_DIE AUFGABE:_
Ändere in allen Zeilen unten „window“ zu „dialog“ und gib sie sonst unverändert wieder.

+++ DIE ZEILEN

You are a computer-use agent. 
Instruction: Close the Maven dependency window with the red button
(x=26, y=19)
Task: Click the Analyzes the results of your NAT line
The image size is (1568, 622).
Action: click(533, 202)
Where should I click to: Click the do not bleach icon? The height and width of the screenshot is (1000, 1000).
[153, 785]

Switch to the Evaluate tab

++++++

_ENDGÜLTIGE ANTWORT:_
You are a computer-use agent. 
Instruction: Close the Maven dependency dialog with the red button
(x=26, y=19)
Task: Click the Analyzes the results of your NAT line
The image size is (1568, 622).
Action: click(533, 202)
Where should I click to: Click the do not bleach icon? The height and width of the screenshot is (1000, 1000).
[153, 785]

Switch to the Evaluate tab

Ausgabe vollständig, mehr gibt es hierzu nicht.